Il giudice può ridurre il compenso riconosciuto all’avvocato, senza tuttavia giungere a liquidare somme che risultino del tutto simboliche e non consone al decoro della professione legale.
E’ quanto chiarito dalla Corte di Cassazione, sesta sezione civile, accogliendo il ricorso del difensore di un fallimento, che lamentava il riconoscimento di un compenso pressoché irrisorio (calcolato ai minimi) rispetto a quello richiesto, anche in considerazione delle tre distinte fasi di attività necessarie per lo svolgimento della difesa; fase di studio, introduttiva e decisoria.
La Corte Suprema ha ritenuto fondata la censura ed effettivamente esiguo il compenso corrisposto all'avvocato sulla base del D.m. 140/2012.
E’ pur vero - specificano gli ermellini con ordinanza n. 24492 del 30 novembre 2016 – che il suindicato decreto ammette la decurtazione rispetto ai parametri di legge.
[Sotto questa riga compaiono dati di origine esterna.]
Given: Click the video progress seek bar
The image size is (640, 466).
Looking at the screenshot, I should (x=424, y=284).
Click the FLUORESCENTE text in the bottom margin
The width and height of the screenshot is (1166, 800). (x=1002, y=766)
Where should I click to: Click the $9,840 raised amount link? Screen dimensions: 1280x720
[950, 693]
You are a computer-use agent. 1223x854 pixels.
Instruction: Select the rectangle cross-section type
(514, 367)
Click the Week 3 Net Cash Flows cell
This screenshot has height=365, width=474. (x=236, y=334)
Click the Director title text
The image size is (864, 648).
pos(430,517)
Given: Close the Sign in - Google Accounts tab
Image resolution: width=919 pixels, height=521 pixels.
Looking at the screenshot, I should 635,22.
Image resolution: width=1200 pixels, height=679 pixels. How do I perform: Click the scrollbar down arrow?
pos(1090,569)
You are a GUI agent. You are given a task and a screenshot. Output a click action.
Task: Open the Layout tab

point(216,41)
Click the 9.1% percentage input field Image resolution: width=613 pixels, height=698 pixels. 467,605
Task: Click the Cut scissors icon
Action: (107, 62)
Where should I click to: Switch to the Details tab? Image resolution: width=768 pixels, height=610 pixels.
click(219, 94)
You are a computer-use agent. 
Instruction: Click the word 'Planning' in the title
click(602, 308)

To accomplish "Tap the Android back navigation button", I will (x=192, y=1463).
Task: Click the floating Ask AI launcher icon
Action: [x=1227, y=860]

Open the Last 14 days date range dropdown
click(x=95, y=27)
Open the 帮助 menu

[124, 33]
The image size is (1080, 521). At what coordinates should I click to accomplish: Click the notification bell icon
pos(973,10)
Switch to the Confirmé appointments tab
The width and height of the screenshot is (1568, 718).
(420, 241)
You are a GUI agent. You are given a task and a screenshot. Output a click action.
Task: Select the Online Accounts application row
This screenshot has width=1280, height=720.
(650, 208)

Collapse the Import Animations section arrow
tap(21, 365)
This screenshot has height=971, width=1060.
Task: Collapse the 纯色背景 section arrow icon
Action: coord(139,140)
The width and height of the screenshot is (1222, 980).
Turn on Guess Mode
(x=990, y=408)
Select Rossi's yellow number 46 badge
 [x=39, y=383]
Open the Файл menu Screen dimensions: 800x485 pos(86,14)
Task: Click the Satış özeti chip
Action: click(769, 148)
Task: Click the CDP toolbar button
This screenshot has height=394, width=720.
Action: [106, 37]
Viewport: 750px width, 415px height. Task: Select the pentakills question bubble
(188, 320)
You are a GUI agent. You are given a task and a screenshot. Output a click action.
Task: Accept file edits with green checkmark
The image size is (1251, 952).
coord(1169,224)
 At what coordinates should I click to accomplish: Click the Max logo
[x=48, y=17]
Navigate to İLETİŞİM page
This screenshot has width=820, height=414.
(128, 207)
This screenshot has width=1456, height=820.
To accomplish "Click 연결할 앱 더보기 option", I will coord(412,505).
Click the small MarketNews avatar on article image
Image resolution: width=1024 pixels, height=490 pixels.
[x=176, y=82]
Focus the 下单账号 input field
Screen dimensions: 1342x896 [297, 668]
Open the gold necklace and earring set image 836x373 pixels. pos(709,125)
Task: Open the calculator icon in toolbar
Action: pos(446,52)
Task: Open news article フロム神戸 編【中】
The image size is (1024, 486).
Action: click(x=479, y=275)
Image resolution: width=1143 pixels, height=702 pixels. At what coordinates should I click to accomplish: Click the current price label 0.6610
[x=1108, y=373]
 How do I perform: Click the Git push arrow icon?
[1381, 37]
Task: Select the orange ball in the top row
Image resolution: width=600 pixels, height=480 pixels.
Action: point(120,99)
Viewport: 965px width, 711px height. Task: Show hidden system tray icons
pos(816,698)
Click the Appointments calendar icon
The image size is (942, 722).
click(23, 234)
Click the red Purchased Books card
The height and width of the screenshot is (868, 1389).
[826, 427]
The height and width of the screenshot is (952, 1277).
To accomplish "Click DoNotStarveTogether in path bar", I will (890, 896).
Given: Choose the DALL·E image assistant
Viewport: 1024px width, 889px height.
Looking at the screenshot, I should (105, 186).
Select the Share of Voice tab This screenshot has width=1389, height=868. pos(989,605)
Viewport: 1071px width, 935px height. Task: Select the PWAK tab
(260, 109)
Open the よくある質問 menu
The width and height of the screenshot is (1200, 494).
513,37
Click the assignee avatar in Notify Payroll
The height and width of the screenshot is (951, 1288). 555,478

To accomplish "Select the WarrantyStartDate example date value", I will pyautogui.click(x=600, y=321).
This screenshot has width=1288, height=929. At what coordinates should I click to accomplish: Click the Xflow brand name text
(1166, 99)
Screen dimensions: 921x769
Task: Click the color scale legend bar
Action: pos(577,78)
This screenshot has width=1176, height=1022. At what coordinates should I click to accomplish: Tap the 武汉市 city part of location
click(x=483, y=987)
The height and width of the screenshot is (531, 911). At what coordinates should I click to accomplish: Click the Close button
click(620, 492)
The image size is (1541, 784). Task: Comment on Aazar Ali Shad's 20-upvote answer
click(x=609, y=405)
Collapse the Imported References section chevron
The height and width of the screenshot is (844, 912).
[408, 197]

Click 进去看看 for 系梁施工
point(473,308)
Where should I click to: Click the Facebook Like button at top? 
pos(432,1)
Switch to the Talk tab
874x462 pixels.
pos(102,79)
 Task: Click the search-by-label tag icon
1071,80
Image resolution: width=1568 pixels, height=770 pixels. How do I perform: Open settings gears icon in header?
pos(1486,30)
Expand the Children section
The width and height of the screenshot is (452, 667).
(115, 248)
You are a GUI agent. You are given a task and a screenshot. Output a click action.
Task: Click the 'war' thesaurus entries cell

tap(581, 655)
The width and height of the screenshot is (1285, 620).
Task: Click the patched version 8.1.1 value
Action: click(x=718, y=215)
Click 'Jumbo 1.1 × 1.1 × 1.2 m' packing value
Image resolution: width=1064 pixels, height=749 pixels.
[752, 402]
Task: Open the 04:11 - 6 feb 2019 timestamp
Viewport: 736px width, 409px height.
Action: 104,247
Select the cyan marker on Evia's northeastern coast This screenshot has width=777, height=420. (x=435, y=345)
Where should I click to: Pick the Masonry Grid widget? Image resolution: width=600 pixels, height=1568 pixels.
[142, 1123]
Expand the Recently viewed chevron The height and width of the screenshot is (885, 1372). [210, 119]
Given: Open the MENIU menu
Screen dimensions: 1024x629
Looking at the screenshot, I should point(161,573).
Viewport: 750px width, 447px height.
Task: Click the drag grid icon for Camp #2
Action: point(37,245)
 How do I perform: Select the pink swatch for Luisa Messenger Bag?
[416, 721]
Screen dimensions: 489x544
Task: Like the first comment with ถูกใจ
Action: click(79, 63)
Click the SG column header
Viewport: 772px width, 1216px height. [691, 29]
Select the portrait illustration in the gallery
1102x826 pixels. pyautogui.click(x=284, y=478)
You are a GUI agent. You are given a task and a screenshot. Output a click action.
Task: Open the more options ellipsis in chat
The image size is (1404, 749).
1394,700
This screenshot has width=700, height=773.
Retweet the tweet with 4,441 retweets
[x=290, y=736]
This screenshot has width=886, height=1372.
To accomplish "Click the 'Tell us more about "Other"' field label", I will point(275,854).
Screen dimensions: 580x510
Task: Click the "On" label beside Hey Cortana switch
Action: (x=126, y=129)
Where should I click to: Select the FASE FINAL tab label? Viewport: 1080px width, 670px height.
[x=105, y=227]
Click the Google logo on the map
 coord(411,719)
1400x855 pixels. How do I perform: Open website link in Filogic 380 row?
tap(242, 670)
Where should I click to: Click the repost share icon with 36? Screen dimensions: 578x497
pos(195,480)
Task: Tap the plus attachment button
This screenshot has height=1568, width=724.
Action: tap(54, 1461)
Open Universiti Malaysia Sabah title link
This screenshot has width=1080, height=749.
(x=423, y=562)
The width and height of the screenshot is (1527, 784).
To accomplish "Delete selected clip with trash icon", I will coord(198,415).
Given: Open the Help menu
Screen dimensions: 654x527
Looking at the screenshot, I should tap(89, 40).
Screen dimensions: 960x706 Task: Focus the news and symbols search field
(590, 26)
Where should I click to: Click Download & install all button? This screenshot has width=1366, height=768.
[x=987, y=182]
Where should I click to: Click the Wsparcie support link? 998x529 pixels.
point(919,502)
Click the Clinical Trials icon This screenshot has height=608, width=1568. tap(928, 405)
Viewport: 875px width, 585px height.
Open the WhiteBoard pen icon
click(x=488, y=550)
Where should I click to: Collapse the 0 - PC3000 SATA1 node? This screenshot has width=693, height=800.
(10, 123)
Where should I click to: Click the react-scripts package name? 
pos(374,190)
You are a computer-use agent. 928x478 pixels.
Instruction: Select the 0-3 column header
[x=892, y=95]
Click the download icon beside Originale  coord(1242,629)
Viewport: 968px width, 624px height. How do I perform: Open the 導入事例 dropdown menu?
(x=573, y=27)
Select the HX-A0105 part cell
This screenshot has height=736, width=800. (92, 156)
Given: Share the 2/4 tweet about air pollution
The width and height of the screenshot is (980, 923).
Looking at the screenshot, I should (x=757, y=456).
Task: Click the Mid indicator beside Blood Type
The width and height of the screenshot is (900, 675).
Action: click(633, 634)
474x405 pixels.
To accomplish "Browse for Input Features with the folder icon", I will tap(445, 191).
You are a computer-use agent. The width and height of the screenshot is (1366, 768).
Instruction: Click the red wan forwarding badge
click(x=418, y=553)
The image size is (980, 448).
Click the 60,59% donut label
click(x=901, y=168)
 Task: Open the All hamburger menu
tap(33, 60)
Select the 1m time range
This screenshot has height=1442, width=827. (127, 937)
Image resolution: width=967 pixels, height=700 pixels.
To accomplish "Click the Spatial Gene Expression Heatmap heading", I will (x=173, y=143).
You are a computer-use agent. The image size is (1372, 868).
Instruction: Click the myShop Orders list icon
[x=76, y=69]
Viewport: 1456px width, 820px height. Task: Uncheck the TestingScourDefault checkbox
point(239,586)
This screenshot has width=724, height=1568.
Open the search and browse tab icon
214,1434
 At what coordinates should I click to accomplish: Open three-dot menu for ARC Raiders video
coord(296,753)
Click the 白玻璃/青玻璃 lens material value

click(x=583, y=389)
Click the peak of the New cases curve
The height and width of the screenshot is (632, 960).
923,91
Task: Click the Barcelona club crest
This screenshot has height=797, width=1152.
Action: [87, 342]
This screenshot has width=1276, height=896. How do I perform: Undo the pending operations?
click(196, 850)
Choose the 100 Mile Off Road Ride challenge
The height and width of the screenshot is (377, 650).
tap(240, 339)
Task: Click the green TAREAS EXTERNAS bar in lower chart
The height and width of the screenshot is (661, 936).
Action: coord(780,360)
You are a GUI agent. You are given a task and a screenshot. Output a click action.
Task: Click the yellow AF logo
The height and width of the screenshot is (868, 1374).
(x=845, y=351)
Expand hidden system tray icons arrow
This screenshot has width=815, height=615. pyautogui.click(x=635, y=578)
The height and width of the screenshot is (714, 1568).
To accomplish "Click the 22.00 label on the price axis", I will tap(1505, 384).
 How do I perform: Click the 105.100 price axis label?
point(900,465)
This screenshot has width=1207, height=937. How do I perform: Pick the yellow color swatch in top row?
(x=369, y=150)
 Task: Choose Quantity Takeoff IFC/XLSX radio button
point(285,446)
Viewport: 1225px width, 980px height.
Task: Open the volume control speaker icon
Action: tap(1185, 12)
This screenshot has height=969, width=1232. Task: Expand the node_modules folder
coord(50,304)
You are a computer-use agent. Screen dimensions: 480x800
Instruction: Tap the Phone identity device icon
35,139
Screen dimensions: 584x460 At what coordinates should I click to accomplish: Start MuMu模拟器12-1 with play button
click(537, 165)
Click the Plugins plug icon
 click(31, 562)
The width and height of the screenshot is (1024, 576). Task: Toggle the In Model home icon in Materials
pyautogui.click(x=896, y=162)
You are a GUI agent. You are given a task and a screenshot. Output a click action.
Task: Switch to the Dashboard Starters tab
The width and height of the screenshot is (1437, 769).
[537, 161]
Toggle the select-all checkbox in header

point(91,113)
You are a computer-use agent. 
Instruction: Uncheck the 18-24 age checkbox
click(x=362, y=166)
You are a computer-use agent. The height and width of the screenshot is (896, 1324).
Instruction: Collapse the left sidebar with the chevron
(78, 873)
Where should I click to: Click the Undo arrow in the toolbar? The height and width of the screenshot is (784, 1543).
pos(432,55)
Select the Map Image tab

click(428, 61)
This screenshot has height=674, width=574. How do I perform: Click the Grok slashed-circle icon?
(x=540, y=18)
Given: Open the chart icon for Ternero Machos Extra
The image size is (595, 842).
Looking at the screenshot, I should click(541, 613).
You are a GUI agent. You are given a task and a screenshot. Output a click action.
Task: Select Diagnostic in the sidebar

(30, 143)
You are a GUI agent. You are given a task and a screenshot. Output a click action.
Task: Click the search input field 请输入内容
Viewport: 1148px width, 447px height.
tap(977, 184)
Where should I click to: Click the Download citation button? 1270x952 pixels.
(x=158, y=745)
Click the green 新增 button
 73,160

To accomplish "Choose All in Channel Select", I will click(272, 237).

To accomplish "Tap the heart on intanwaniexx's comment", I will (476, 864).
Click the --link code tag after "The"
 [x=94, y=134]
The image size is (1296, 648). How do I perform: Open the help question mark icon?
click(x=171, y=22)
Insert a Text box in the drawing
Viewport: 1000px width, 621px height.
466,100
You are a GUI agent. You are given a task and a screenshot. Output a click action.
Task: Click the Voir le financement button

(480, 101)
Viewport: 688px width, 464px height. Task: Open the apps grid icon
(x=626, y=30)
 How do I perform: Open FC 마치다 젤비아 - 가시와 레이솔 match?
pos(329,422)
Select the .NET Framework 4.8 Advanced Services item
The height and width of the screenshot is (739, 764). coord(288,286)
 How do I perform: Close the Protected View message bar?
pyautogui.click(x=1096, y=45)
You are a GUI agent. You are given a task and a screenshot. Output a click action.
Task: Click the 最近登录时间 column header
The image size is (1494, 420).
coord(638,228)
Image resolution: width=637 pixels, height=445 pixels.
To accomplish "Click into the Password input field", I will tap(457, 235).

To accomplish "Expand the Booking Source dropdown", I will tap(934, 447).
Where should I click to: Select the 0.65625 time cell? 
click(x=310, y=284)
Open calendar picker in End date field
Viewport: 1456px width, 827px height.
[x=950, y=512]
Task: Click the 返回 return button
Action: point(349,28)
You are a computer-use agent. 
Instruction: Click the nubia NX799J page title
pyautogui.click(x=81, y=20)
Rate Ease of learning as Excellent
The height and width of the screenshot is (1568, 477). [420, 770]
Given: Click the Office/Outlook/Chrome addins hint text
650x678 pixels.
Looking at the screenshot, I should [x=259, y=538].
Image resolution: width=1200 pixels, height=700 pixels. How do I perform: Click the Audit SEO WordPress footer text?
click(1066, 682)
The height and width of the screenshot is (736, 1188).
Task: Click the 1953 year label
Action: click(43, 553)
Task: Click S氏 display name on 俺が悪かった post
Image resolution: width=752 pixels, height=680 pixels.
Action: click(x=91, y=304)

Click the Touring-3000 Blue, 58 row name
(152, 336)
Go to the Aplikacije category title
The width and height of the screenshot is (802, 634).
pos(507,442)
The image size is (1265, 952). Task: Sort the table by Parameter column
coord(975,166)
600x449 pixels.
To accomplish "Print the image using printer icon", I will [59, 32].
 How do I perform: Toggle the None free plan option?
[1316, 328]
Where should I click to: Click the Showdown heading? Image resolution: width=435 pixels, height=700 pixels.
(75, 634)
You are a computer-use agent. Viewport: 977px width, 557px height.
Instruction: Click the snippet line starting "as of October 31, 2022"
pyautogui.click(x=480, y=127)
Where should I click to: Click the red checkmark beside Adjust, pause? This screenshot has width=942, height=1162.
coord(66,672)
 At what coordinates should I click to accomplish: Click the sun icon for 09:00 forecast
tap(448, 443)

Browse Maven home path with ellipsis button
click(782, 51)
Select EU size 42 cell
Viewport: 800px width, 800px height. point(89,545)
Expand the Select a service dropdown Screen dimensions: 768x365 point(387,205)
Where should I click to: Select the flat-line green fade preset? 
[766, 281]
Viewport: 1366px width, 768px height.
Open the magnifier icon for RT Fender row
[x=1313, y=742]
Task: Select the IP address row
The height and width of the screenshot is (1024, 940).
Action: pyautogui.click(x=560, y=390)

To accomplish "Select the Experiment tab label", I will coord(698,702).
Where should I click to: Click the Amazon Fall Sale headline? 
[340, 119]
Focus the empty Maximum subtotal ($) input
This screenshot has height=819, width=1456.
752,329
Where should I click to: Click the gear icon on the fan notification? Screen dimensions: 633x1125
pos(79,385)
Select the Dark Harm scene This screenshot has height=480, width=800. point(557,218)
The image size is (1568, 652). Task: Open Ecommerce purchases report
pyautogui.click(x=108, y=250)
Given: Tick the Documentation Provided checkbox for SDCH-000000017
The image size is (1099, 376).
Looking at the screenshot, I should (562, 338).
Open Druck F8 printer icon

Ma è altrettanto vero – proseguono - che il giudice, una volta accertato il valore della controversia oltre lo scaglione massimo e lo svolgimento dell’attività in tre distinte fasi (le cui competenze avrebbe dovuto liquidare in riferimento a ciascuna di esse, in modo da consentire la verifica di correttezza dei parametri impiegati) non avrebbe dovuto riconoscere spettanze tanto modeste.